Just pressed the Dish Home button to pay my bill, and up pops six different views of a football game. Looks like the new Dish Home has finally made it to the 942.


----------



## FIRESTORM (Jul 8, 2004)

Is there a way to change the channels that you are watching on the 6 screens? For instance, mine are all set to the news channels.


----------



## Golfer (Mar 3, 2004)

I still don't have that option on my 811. I guess I will just have to wait some more.


----------



## joebird (Sep 15, 2003)

The default is the news, and when there is a college football game on TBS, they will give you the 'multicast' option of that game instead of the news.


----------



## Geronimo (Mar 23, 2002)

FIRESTORM said:


> Is there a way to change the channels that you are watching on the 6 screens?

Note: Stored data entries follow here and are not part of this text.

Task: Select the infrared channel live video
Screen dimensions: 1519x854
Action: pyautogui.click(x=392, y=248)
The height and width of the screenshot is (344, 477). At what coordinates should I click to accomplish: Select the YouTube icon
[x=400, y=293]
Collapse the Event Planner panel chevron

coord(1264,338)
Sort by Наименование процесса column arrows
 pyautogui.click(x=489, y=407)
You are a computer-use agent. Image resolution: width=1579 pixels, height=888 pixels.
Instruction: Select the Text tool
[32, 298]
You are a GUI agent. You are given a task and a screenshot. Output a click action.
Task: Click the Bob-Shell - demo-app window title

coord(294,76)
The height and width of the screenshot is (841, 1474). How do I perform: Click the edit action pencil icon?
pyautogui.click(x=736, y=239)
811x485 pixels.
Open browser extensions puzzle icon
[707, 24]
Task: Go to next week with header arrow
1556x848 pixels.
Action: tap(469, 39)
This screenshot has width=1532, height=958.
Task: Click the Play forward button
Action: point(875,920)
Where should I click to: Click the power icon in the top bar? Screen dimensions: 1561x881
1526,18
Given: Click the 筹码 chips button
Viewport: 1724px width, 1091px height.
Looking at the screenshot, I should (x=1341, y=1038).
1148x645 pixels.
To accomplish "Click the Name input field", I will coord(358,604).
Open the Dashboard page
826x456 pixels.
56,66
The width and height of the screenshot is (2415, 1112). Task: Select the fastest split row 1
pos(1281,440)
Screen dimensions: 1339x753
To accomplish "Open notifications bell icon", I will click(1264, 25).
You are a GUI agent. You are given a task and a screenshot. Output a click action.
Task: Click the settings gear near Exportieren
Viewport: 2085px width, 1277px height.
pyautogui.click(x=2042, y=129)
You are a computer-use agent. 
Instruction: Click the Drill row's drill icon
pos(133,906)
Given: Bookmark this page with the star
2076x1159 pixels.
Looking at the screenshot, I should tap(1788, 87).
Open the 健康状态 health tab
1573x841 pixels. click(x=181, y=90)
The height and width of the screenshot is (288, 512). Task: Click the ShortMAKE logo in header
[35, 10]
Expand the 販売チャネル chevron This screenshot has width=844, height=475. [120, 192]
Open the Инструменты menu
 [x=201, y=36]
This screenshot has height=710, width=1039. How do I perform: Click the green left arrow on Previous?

For instance, mine are all set to the news channels.


No


----------



## MrC (Jun 6, 2005)

Is it just me, or is this whole Dish Home thing useless and silly?


----------



## ugafan (Oct 7, 2003)

Why is Fox News not among the 6 channels? CourtTV isn't necesaarily a "news" channel.


----------



## Bichon (Jun 5, 2003)

ugafan said:


> Why is Fox News not among the 6 channels? CourtTV isn't necesaarily a "news" channel.


Perhaps because Fox News isn't part of AT60.


----------